MD simulations were performed to refine the molecular docking outcomes of MCE compounds to neuraminidase via GROMACS version 2019.6.45 Particularly, neuraminidase and neutralized ions were presented by using the Amber99SB-iLDN force field.46 The TIP3P water model was instantaneously used to parameterize water molecules.47 Consequently, MCE compound was parameterized using general Amber force field48 with the assistance of AmberTools18 (ref. 49) and ACPYPE packages.50 It should be denoted that the quantum chemical calculation using B3LYP hybrid functional at the 6-31G(d,p) level of theory was carried out to gain chemical information about the ligand. During which, the restrained electrostatic potential (RESP) approach was employed to allocate the atomic charges over quantum simulations with implicit solvent (ε = 78.4).48 Moreover, the neuraminidase + ligand complex was placed into a dodecahedron periodic boundary condition (dPBC) box with a volume of ca. 570 nm3 (see Fig. 1A). The solvated complex comprises 56[thin space (1/6-em)]000 atoms totally.
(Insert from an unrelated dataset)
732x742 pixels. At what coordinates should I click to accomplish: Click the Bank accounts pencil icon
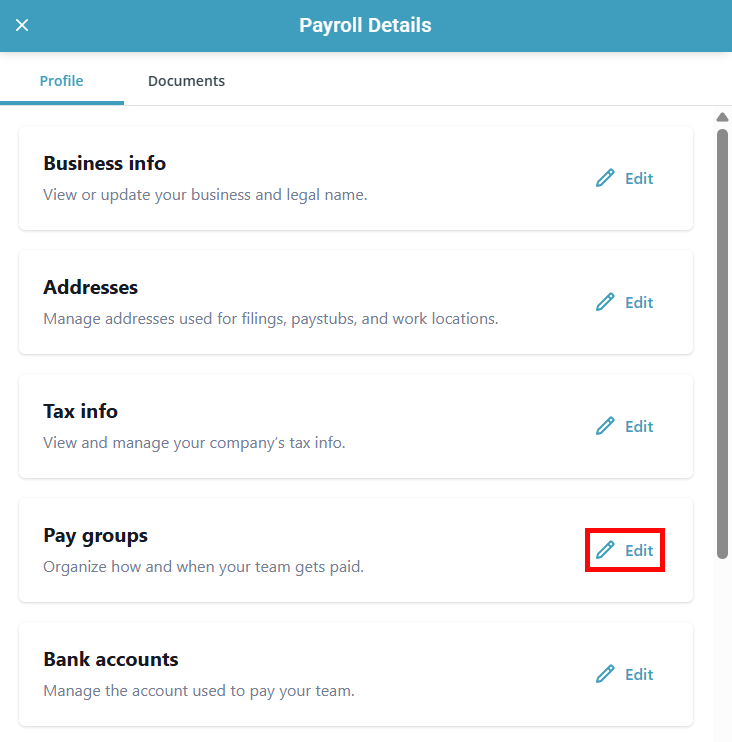click(605, 674)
Besides, the free MCE compound was also inserted into a dPBC box with a volume of ca. 66 nm3 (see Fig. 1B), which system thus consists of 6500 atoms totally.
image file: d4ra02661f-f1.tif
Fig. 1 The outset configurations of MD simulations consist of (A) N1 + zanamivir (4B7Q) in solution and (B) free zanamivir in solution. VMD 1.9.3 (ref. 51) was used to provide the figure.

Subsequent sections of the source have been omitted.